Уголок его рта приподнялся в кривой улыбке, когда Шон бросил полотенце и сел на другой конец скамьи. Взял половину сэндвича и откусил два больших куска.
- Голодная? - Он улыбнулся, не переставая жевать, и указал на другие сэндвичи.
- Нет, спасибо. – Лекси перекусила, пока готовила, но в целом голода не чувствовала, выслушав все о проблемах Джеральдины с кишечником. – Описание кожных повреждений и кровянистого стула твоей матери заставили меня потерять аппетит.
Улыбка Шона пропала, и он потянулся за большой бутылкой спортивного питания, стоявшей на полу. Шон немного прищурился, как будто Лекси оскорбила его мать.
- Не то чтобы она не была милой женщиной.
Шон почти опустошил бутылку, прежде чем опустил ее:
- Она ипохондрик.
Даже на расстоянии нескольких метров Лекси чувствовала жар, волнами исходивший от него. Он окружал и давил на нее. Подавлял ее чувства, как реактивный двигатель в лицо, и ей это нравилось.

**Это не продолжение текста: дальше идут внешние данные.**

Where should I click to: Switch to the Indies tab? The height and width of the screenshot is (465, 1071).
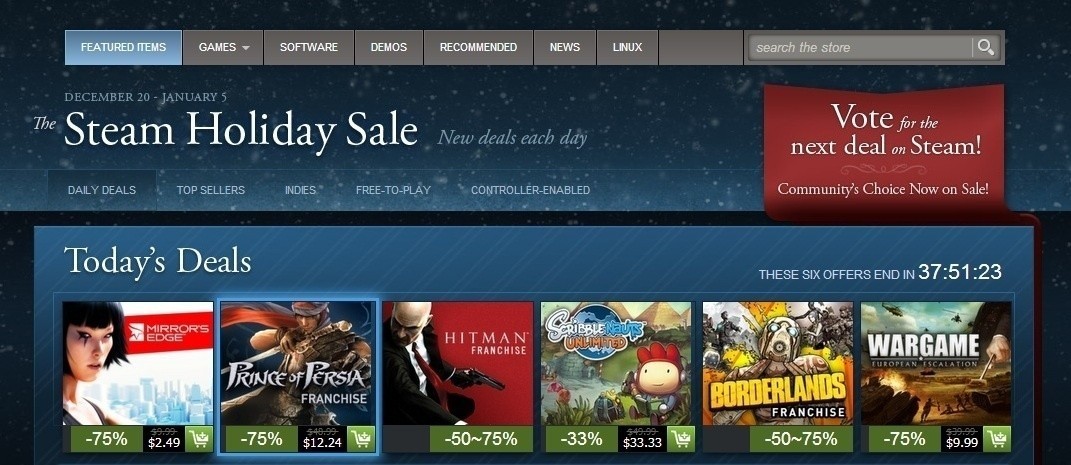click(301, 190)
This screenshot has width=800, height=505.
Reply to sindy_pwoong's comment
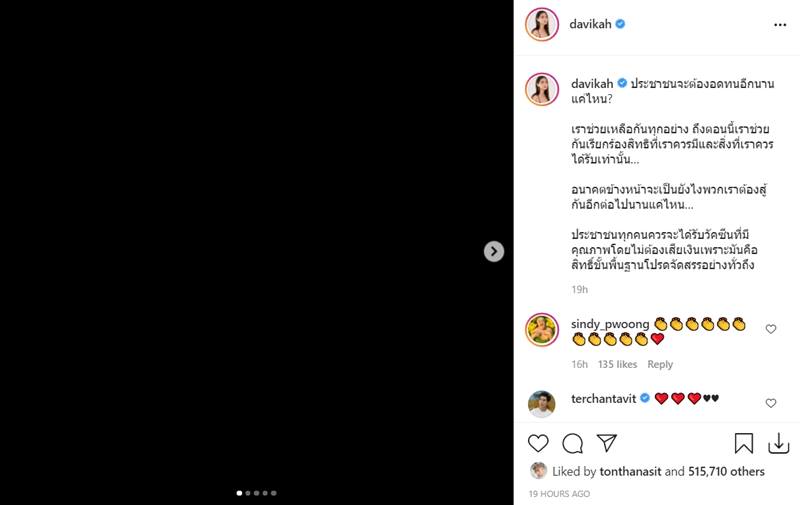660,365
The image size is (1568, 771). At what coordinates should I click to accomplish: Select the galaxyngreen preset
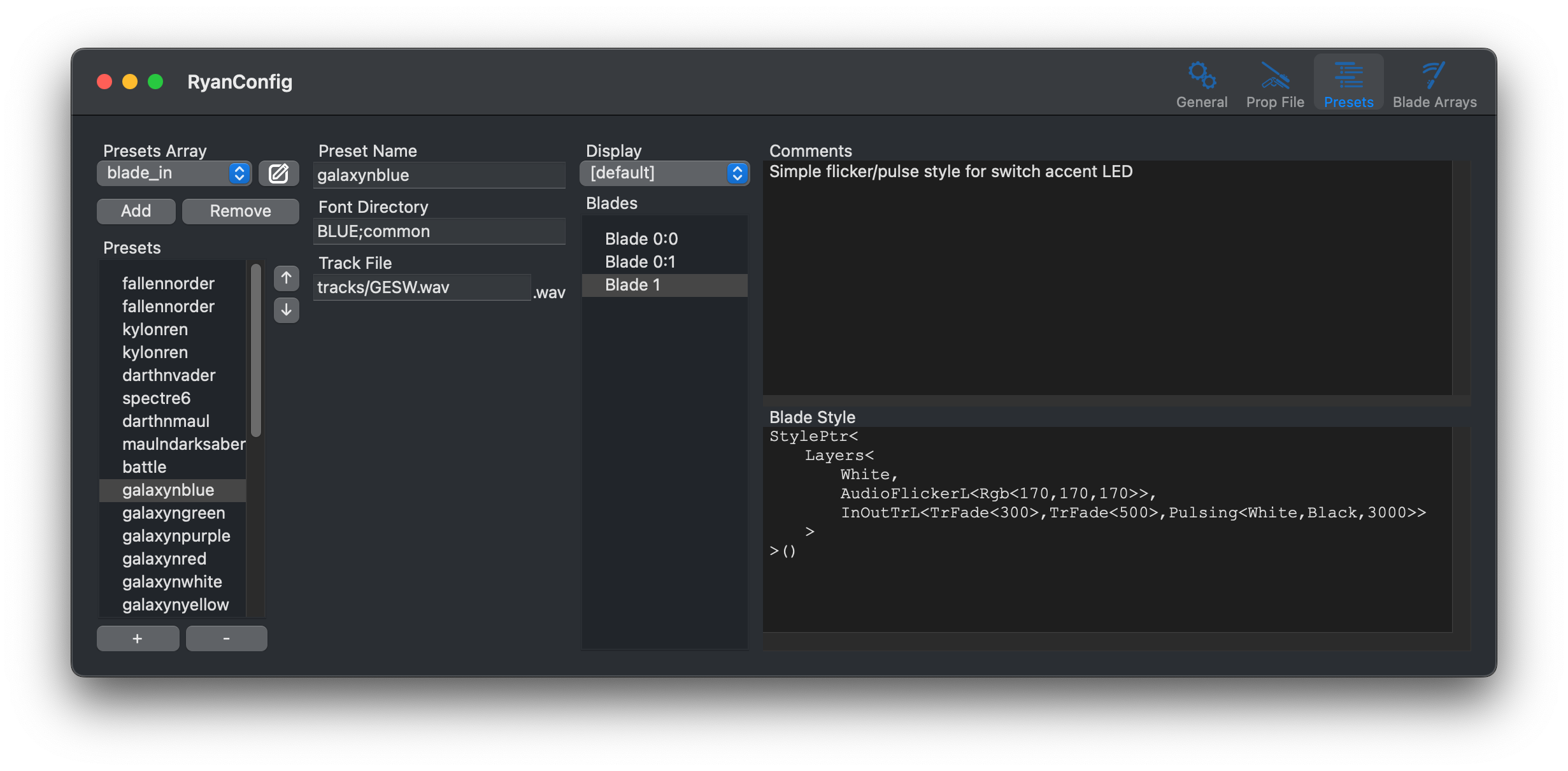pyautogui.click(x=173, y=513)
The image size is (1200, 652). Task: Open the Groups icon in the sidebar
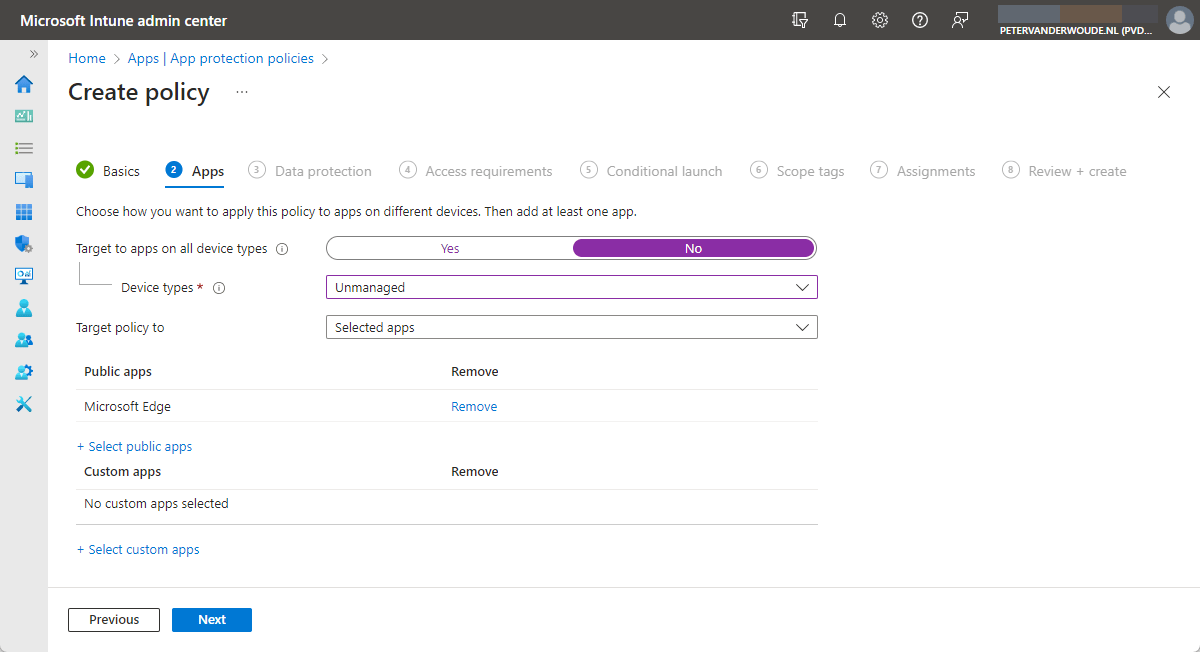[23, 340]
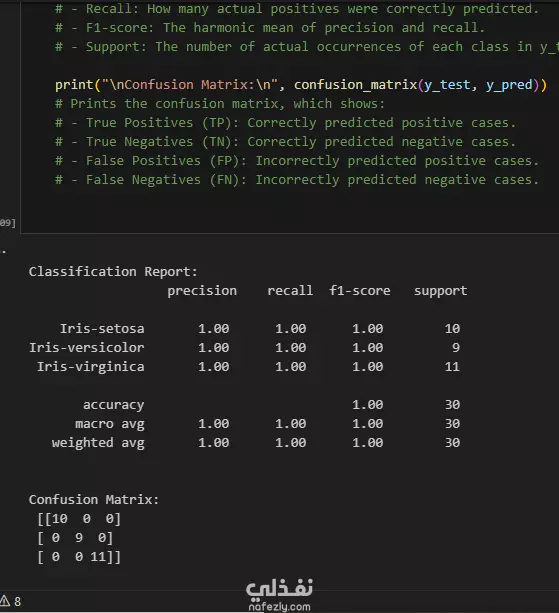The height and width of the screenshot is (613, 559).
Task: Click the support column header
Action: (441, 291)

- В детстве я тоже была ипохондриком, - сказала она, разрушая натянутое молчание. Вытащила из нагрудного кармана салфетки и положила рядом с тарелкой. – Моей зависимостью были лейкопластыри, и я обожала обезболивающие, которые мама держала наготове для меня. Так было, пока мне не исполнилось десять, и я не обнаружила, что обезболивающие на самом деле просто белые конфетки «Смартис». – Шон взял еще один сэндвич и коктейль из упаковки, стоявшей на полу у его ног. – Я знаю, ты, вероятно, думаешь, что я должна была сообразить, что медицинские «Смартис» на самом деле просто обычные «Смартис». Но я не понимала этого, пока мне не исполнилось десять. – Она посмотрела на ослепительно белый потолок. – Не знаю, почему это заняло так много времени.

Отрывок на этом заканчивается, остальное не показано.